EXCERPT PROVIDED:
>> start
Friday, December 01, 2006

Plato's Spindle: I Told You So



"Mistaking cultural history for a process of gradual evolution, we have deprived ourselves of every reasonable insight into the nature of culture. It goes without saying that the still more modern habit of replacing "culture" by "society" has blocked the last narrow path to understanding history. Our ignorance not only remained vast, but became pretentious as well."
From Hamlet's Mill. Some people have the Bible, the Koran, Rig Veda. My sacred text is Hamlet's Mill which discusses the astronomical concordance between world stories.

... Not only for plants that grow in the earth, but for animals that live on it, there are seasons when mind and body are productive, seasons which come when a certain period is completed, of longer duration for the long-lived, shorter for the short-lived. And though the rulers of your city are wise, reason and perception will not always enable them to hit on the right and wrong times for breeding, some time they will miss them and then children will be begotten amiss. For the divine creature, there is a period defined by a perfect number; for the human creature the number is the first in which root and square multiplications (comprising three dimensions and four limits) of basic numbers, which make like and unlike, and which increase and decrease, produce a final result in complete commensurate terms; of these basic numbers four and three coupled with five, yield two harmonies when raised to the power of four, of which one is a square with a multiple of one hundred, the other a rectangle of which one side is one hundred squares of diameters of a square of side five each diminished by one if the diameters are irrational, or by two if the diameters are rational, the other side of one hundred cubes of three.Plato

A device discovered over a hundred years ago has been reproduced and the science community is going mad. As usual, science is always light years behind the poets and artists, but that's okay. This discovery and new findings through super cool x-rays has revealed to scientists that we have known about navigation, celestial tracking and orbits for longer than the mainstream scientific community had acknowledged.
>> end
SUPPLIED INFORMATION:
>> start
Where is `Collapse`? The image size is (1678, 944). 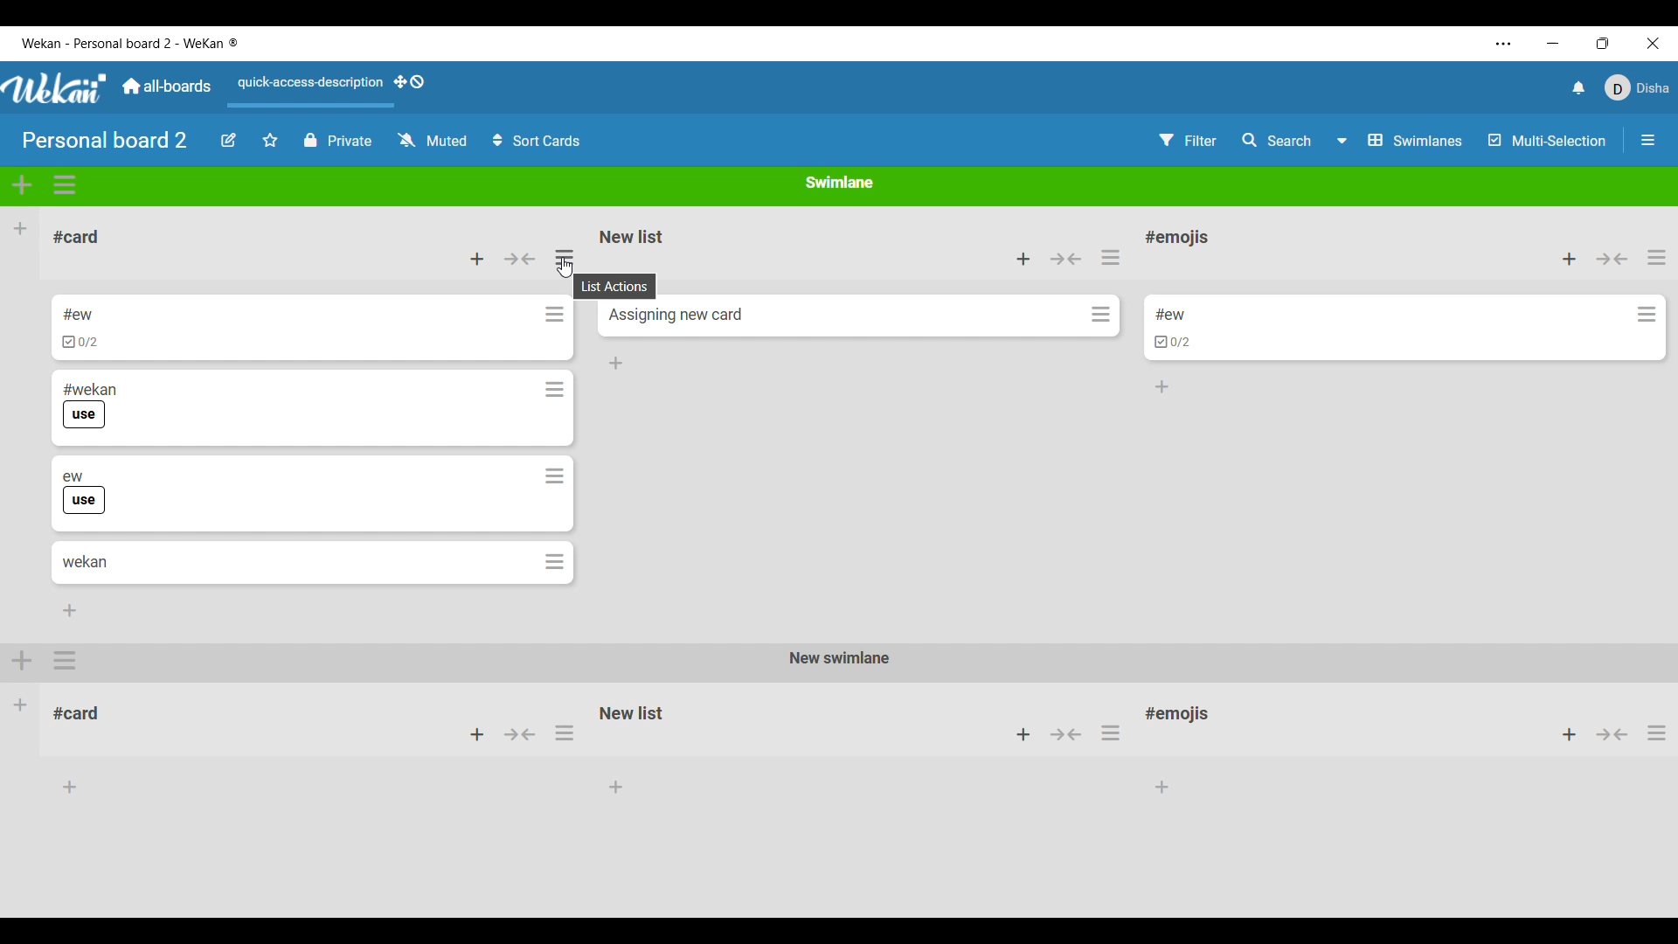 Collapse is located at coordinates (1611, 259).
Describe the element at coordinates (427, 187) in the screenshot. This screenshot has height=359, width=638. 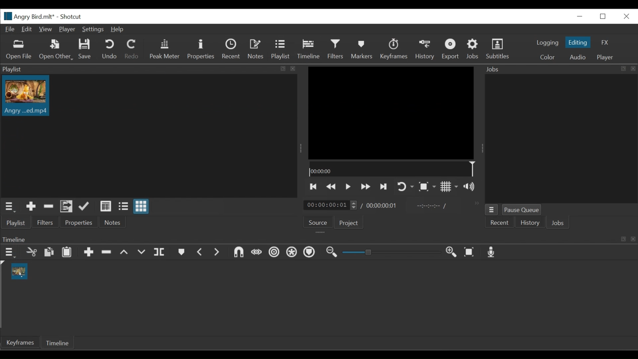
I see `Toggle zoom` at that location.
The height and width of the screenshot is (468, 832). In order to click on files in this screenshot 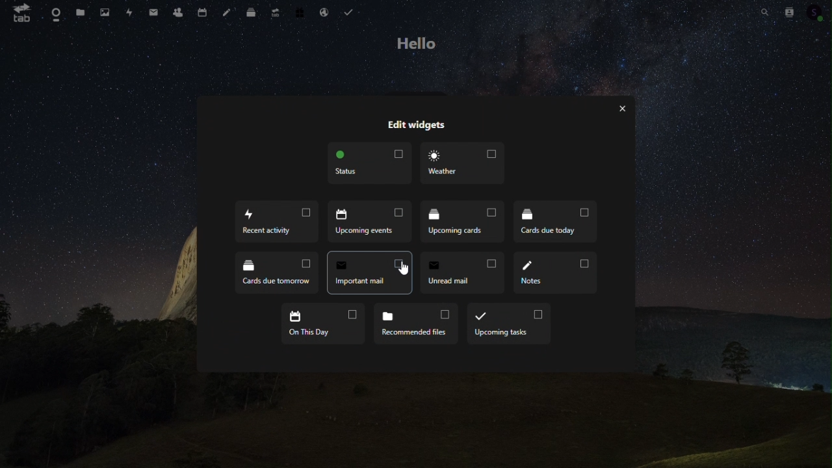, I will do `click(80, 11)`.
>> end
EXERCISE TASK 1: Summarize the post above in two sentences.
EXERCISE TASK 2: According to the post, what does Hamlet's Mill discuss?

TASK ANSWER 1: The post quotes Hamlet's Mill, which the writer calls a personal sacred text about the astronomical concordance between world stories, and a passage from Plato about productive seasons and a perfect number that governs breeding. It then reports that a device discovered over a hundred years ago has been reproduced, and that x-ray findings show knowledge of navigation, celestial tracking and orbits is older than the mainstream scientific community had acknowledged.

TASK ANSWER 2: The astronomical concordance between world stories.